Would he want any of the 14 former shadow cabinet members who refused to serve under Corbyn to return? “All of them, we’re trying to get them all back. We’ve got Yvette [Cooper] helping us on a review we’re doing about the economy and women . . . It’s an open door policy, I’m trying to meet them all over these next few weeks.”

Livingstone, a member of Labour’s National Executive Committee, recently called for Simon Danczuk, who revealed details of a private meeting with Corbyn in the Mail on Sunday, and Frank Field, who told me that MPs should run as independents if deselected, to be disciplined. But McDonnell takes a more conciliatory line. “With Simon [Danczuk] in particular and the others, it’s just a matter of saying look at the long-term interests of the party. People don’t vote for a divided party. They’ll accept, though, that within a party you can have democratic debate. As I said time and time again, don’t mistake democracy for division. It’s the way in which you express those different views that are important. All I’m saying is let people express their views, let’s have democratic engagement but please don’t personalise this. I think there’s a reaction within the community, not just the party, against personalised politics. It’s not Jeremy’s style, he never responds in that way. It’s unfortunate but we’ll get through it. It’s just minor elements of it, that’s all.”

McDonnell disavows moves by some in Momentum, the Corbyn-aligned group, to deselect critical MPs. “What we’re not into is deselecting people, what we want to try and do is make sure that everyone’s involved in a democratic engagement process, simple as that.

“So I’ve said time and time again, this isn’t about deselection or whatever. But at the same what we’re trying to say to everybody is even if you disagree, treat each other with respect. At the height of the debates around tuition fees and the Iraq war, even though we had heated disagreements we always treated each other with mutual respect and I think we’ve got to adhere to that. Anyone who’s not doing that just lets themselves down, that’s not the culture of the Labour Party.”

In private, the 90 per cent of MPs who did not support Corbyn’s leadership bid speak often of how and when he could be removed. One point of debate is whether, under the current rules, the Labour leader would automatically make the ballot if challenged or be forced to re-seek nominations. McDonnell is emphatic that the former is the case: “Oh yeah, that’s the rule, yeah.”

McDonnell’s recent media performances have been praised by MPs, and he is spoken of by some on the left as a possible replacement if Corbyn is removed or stands down before 2020. His speech to the PLP on 23 November was described to me by one shadow minister as a “leadership bid”. But McDonnell rules out standing in any future contest. “No, no, I’ve tried twice [in 2007 and 2010], I’m not going to try again, there’s no way I would.”

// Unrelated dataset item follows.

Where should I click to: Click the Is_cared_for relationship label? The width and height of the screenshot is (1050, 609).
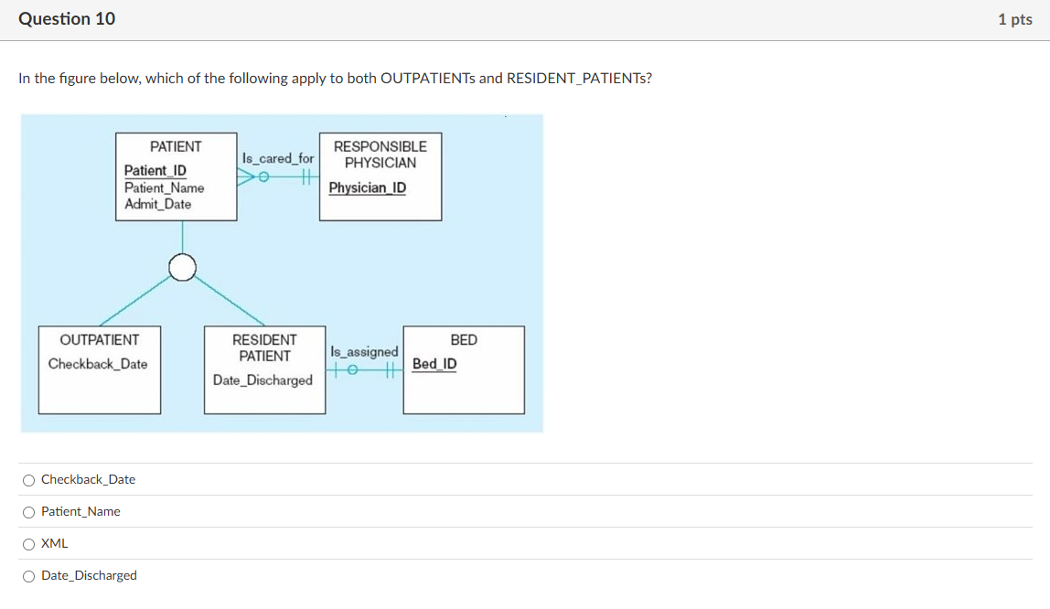pos(278,158)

Despite opinion polls showing Labour as much as 15 points behind the Conservatives, McDonnell insists that the party can win in 2020. “Oh definitely, yeah, you’ll see that. I think this next year’s going to be pivotal for us. We’re going to destroy Osborne’s credibility over the next six months. But more importantly than that, we can’t just be a negative party . . . we’re going to present a positive view of what Labour’s future will be and the future of the economy.

“Over the next 18 months, we’ll be in a situation where we’ve destroyed the Tories’ economic reputation and we’ve built up our own but we’ll do it in a visionary way that presents people with a real alternative.”  

George Eaton is political editor of the New Statesman.